Have you been using a tool to record transcripts of your meetings? Options like MacWhisper, Limitless, or Granola promise: “Never take notes again!” Hook, line, and sinker — I was in.
Fast forward three months, and I now had a growing pile of transcripts… but I still couldn’t remember which one to search to find that topic I knew we’d discussed. My searching mechanism was to hunt and peck through the transcripts, pasting them into ChatGPT. I liked ChatGPT’s answers when I pasted in a single transcript and asked a question. It just doesn’t scale well.
Meanwhile, as I tried to ease my AI-skeptic brain, I watched coworkers create an entire GitHub repository of prompts—everything from building project knowledge bases to drafting story cards. Inspired, I downloaded Cursor, gathered my transcripts into one place, and decided to try writing my own prompt.
Thinking Like a Programmer: Inputs and Outputs
Naturally, I approached this like a coder. What are my inputs? A folder of meeting transcripts and the topic I’m trying to find. What’s the desired output? A structured, readable summary of what was said about that topic.

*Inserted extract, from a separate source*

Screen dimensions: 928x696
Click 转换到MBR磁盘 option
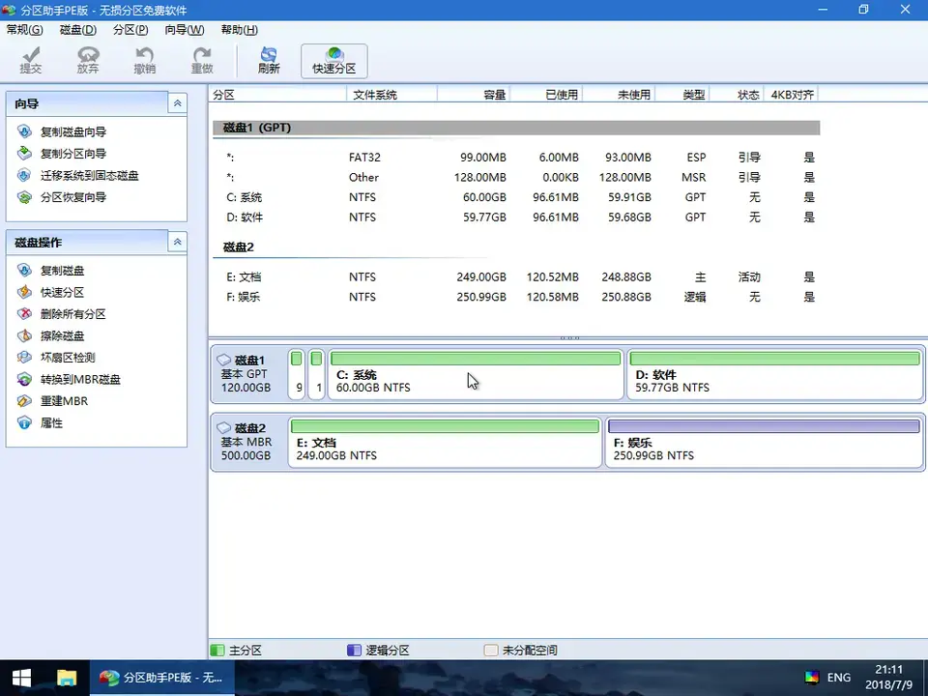tap(80, 380)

With a little help from ChatGPT (and some good old-fashioned Googling), I put together my first attempt. At a coworker’s suggestion, I wrote it in Markdown, which the AI uses to help determine what’s most important based on the structure.
Here’s how it started:
You are an expert analyst reviewing a folder of meeting transcripts. I want you to summarize everything that was said, discussed, and decided regarding the topic: **"${user_input}"**. Instructions: - Look through **/Knowledge Base/Meeting Transcripts** (including any subfolders if applicable). - Return a **structured summary** of all mentions of the topic, including: 1. **Statements**: what people said about the topic (key opinions, concerns, suggestions). 2. **Discussions**: back-and-forth conversations, debates, or clarifications involving the topic. 3. **Decisions**: outcomes, agreements, or action items related to the topic. - Include **timestamps or meeting names/dates** if available to indicate when key things were discussed or decided. - If the topic appears in multiple meetings, group the insights by meeting or date. - Be concise but detailed, aiming to give a clear understanding of how this topic evolved over time. - If relevant, note any **unresolved issues or follow-up items** related to the topic.

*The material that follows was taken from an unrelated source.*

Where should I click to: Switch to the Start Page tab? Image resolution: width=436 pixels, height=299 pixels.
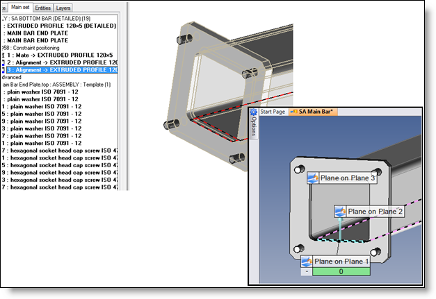coord(273,111)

I was off to the races. Now I just needed a test case. I remembered a meeting a few days ago where we had talked a field in the data called rname. In Cursor’s agent chat, I typed @generate-topic-summary on rname and hit enter.
The Limits of “Helpful” AI
As I watched the AI’s thought process, it immediately began taking liberties with the topic. It cheerfully informed me:
Let me also search for potential variations like ‘real name,’ ‘resource name,’ or other similar terms.
Crap. I get why it did that—but that wasn’t what I wanted. I knew the exact topic I was looking for. There was no need for creative interpretation.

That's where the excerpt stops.